_Task data_:
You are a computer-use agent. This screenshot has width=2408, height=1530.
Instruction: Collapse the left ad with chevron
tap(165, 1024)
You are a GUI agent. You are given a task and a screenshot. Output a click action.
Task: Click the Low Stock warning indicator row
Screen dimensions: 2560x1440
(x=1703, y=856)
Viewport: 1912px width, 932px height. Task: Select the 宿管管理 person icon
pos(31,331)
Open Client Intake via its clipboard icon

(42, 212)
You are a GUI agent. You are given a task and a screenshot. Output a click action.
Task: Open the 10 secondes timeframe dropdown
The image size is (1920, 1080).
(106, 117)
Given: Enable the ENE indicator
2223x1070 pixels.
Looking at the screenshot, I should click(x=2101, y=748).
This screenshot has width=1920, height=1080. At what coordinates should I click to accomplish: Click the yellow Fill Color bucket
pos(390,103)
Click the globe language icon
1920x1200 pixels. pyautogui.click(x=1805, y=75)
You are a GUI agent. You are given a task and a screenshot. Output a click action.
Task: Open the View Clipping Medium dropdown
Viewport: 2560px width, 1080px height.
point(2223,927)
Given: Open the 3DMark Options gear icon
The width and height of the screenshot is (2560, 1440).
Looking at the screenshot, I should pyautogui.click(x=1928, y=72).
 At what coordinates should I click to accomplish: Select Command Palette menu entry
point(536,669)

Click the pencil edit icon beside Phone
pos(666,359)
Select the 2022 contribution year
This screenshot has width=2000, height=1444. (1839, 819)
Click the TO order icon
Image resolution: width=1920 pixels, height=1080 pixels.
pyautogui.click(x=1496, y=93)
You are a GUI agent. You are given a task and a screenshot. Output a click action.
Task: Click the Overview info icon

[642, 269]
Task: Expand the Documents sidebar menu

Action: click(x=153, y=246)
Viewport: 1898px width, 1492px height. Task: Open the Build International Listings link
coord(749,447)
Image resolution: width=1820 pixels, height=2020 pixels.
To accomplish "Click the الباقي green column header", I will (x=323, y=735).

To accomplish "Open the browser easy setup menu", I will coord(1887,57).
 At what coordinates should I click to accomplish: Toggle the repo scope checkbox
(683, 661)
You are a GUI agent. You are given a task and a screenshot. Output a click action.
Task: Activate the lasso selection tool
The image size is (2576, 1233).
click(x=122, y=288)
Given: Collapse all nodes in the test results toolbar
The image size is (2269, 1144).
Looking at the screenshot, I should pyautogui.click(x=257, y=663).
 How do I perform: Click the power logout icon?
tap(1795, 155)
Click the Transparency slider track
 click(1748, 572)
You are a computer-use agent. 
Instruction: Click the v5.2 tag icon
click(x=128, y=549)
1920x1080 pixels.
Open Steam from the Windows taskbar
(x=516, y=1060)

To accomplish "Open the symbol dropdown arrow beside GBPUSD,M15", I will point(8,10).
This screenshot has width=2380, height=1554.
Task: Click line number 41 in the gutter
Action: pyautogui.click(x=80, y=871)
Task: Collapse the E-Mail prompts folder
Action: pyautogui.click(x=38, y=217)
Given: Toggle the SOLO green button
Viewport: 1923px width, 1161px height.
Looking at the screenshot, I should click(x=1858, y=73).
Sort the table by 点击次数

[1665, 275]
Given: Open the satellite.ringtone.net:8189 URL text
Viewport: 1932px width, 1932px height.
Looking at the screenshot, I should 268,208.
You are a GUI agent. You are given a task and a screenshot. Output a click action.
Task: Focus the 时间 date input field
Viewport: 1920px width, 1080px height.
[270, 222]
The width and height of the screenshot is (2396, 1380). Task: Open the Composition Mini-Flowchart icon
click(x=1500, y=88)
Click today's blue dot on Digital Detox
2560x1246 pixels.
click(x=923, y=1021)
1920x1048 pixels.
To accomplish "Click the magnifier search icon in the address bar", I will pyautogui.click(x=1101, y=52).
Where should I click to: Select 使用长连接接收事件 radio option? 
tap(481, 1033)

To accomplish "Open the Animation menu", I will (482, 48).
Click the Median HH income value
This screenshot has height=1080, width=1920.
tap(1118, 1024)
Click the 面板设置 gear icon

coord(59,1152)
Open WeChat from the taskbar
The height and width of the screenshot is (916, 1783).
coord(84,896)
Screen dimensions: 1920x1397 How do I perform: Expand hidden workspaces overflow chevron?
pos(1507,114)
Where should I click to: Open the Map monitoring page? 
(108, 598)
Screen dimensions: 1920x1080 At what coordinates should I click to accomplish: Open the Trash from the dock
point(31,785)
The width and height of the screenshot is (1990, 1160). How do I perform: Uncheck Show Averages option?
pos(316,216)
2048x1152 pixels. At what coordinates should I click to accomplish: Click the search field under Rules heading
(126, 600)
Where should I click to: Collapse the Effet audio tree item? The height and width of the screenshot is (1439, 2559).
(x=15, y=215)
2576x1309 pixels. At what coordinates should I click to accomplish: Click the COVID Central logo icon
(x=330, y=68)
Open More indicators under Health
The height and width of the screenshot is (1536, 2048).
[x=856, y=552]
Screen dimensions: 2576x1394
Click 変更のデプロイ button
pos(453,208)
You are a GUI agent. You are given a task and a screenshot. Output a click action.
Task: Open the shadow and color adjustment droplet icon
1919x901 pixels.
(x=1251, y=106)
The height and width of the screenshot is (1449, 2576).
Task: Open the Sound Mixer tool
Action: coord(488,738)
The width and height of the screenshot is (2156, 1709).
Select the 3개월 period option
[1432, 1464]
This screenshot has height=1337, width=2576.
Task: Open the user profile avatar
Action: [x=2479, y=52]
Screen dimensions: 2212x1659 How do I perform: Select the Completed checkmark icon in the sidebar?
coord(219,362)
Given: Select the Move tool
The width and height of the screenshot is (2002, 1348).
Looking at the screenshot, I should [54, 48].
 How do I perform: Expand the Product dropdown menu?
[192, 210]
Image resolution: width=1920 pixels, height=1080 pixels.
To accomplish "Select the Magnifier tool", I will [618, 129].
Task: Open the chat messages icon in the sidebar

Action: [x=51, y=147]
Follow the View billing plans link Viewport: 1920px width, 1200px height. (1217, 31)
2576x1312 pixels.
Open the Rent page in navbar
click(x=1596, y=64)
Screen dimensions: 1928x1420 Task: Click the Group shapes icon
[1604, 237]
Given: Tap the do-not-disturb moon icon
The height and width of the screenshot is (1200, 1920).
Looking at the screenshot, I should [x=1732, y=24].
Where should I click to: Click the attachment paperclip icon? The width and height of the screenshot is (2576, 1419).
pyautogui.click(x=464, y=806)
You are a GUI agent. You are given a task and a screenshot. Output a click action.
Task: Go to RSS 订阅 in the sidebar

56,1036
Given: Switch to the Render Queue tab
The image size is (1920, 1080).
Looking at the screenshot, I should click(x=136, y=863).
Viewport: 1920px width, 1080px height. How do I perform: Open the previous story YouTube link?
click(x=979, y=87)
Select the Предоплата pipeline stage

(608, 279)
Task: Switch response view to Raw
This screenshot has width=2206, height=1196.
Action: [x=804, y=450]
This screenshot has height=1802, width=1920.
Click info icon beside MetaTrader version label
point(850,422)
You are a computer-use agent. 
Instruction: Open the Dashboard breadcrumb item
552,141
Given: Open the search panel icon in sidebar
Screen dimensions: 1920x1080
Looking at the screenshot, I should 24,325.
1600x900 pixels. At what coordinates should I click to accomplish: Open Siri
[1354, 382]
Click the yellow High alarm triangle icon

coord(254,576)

_Activity_:
Look through the data above. Find each line with the string "green" and copy it.

_Solution to this problem_:
To accomplish "Click the الباقي green column header", I will (x=323, y=735).
Given: Toggle the SOLO green button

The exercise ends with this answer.